Like several others, Smith was not there to pick up her award, but Sadeqa Johnson was and she received the award in fiction for her book “Love in a Carry-on Bag.” She thanked her husband for “pushing me to make my dream come true.”

Other winners included “Tea Cakes for Tosh” by Kelly Starling Lyons with illustrations by E.B. Lewis in the Young Readers category; the Young Adults winner was “The Diary of B.B. Bright: Possible Princess” by Alice Randall and Caroline Randall Williams, with illustrations by Shadra Strickland; R.K. Thomas’s “Antebellum” took the prize in First Fiction; in Nonfiction/Biography/Memoir, Deborah Davis was the winner with “Guest of Honor: Booker T. Washington, Theodore Roosevelt and The White House Dinner”; and Sharon Leslie Morgan and Thomas Morgan DeWolf took home the award in Nonfiction/History and Politics for “Gather at the Table.”

Nicely interwoven throughout the awards was the music of Atiba Wilson and the Befo’ Quotet [cq] with vocalist Amalia Wattey.

Publisher Tony Rose wasn’t there to receive his award from Max Rodriquez, the book fair’s creator and host, and his absence only underscored what had come to be expected on an otherwise entertaining evening.
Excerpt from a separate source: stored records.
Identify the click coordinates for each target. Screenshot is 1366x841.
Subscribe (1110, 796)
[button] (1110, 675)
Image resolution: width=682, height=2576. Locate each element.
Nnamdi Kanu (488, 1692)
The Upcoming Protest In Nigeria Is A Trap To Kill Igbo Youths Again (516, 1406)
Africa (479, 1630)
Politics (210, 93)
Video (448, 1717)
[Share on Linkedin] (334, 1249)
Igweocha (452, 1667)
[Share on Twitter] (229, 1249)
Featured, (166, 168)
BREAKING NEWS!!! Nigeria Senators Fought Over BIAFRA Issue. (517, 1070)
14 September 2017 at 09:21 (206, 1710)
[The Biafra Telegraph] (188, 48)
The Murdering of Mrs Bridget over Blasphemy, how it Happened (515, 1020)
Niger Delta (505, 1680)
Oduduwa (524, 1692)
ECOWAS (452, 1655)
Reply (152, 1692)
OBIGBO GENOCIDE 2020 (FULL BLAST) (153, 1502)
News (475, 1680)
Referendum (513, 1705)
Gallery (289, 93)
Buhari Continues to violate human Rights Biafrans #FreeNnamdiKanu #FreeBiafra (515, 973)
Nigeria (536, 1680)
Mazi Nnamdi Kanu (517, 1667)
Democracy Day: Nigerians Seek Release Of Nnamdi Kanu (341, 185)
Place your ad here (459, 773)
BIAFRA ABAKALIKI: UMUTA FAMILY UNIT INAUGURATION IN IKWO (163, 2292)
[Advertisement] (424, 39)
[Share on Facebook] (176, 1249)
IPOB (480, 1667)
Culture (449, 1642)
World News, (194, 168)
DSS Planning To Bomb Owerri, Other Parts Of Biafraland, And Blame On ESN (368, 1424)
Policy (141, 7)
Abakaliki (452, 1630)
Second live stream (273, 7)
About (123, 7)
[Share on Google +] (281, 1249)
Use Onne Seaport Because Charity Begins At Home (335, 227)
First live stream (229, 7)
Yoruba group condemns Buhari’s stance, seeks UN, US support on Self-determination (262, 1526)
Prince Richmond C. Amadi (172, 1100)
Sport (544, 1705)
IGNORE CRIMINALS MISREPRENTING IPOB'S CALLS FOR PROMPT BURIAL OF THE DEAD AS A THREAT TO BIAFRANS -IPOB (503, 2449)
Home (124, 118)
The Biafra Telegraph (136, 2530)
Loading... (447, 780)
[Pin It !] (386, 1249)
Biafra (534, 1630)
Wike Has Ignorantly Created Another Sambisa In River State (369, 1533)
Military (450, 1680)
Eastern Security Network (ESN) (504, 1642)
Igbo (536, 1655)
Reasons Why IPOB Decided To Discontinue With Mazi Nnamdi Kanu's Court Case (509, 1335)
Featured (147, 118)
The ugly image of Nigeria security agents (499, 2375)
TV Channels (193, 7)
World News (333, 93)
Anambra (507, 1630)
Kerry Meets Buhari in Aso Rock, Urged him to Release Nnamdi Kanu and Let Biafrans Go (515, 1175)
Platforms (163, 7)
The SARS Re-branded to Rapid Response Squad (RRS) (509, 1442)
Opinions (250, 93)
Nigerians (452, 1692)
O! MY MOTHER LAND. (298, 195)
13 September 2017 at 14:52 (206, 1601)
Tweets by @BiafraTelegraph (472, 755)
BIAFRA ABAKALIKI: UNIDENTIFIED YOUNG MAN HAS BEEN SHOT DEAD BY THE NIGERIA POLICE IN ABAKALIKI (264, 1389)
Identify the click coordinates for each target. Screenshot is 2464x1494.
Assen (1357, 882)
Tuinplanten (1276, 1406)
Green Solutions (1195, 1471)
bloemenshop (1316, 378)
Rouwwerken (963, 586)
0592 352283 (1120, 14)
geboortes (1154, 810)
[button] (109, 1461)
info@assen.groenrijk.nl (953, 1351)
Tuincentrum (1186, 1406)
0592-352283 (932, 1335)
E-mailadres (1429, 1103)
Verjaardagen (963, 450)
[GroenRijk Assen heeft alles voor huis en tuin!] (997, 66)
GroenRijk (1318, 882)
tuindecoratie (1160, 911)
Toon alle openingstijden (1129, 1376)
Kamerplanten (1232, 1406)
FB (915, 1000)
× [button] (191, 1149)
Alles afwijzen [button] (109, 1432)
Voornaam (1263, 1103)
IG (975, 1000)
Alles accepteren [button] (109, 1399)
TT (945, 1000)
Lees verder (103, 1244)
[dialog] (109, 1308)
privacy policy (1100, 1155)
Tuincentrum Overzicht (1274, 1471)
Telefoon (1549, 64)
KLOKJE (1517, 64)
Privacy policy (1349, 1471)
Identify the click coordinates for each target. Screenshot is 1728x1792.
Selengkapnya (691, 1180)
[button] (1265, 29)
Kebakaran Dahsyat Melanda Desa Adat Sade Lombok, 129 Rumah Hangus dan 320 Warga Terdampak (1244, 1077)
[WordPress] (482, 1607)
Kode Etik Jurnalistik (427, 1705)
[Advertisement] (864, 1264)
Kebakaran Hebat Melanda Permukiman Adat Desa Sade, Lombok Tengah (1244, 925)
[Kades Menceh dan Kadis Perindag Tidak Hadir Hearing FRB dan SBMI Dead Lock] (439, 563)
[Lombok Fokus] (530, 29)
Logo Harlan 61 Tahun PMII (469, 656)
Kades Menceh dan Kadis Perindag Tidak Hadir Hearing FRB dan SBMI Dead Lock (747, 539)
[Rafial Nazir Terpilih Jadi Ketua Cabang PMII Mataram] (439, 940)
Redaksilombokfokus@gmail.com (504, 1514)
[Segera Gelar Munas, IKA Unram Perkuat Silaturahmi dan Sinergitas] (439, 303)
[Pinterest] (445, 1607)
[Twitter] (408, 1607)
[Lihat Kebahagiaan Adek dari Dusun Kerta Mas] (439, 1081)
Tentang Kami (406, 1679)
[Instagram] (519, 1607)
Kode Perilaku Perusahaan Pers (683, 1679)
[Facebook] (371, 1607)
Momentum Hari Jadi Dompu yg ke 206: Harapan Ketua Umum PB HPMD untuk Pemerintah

That entertainment was accompanied by insight on Saturday with a series of panels, none more commanding than one moderated by professor Komozi Woodard with Mary Francis Berry, Jeanne Theoharis and Barbara Ransby as discussants.

Theoharis, whose “Rebellious Life of Rosa Parks” has provided readers with a fuller dimension of the “Mother of Civil Rights Movement,” opened the discussion. She quickly and appropriately placed her heroine within the current context of struggle surrounding the death of Trayvon Martin. She also recounted how Parks was thinking about Emmett Till, the youth killed in Mississippi in 1955 as “she refused to give up her seat that day on the Montgomery bus.”

If Parks is enshrined in the nation’s history, Eslanda Robeson is barely known, but Ransby, in her biography “Eslanda—The Large and Unconventional Life of Mrs. Paul Robeson,” is doing much to lift her from obscurity.

“Eslanda lived a full and large life,” Ransby said. “She was more than just Paul Robeson’s wife; she traveled widely, was an outstanding journalist, anthropologist, and was a tireless fighter against colonialism.”

Both women, Berry said, were formidable opponents of injustice, and “folks would have thought twice about putting Rosa in the Statuary Hall in Washington, D.C., if they knew who she really was.”

Those who chose to beat the sweltering heat with the proper cable hookup watched the various panels on C-SPAN’s Book-TV, and with standalone interviews with Drs. Obery Hendricks and Farah Griffin and others, viewers had an additional treat. They probably also reveled in the presentation from the Rev. Dr. James Forbes during his appearance on the religion panel. The minister may be emeritus, but he still possesses that same fire that made him such a successful pastor at Riverside Church.

With him and Sonia providing the sparks, the 15th annual Harlem Book Fair found its métier and raison d’etre.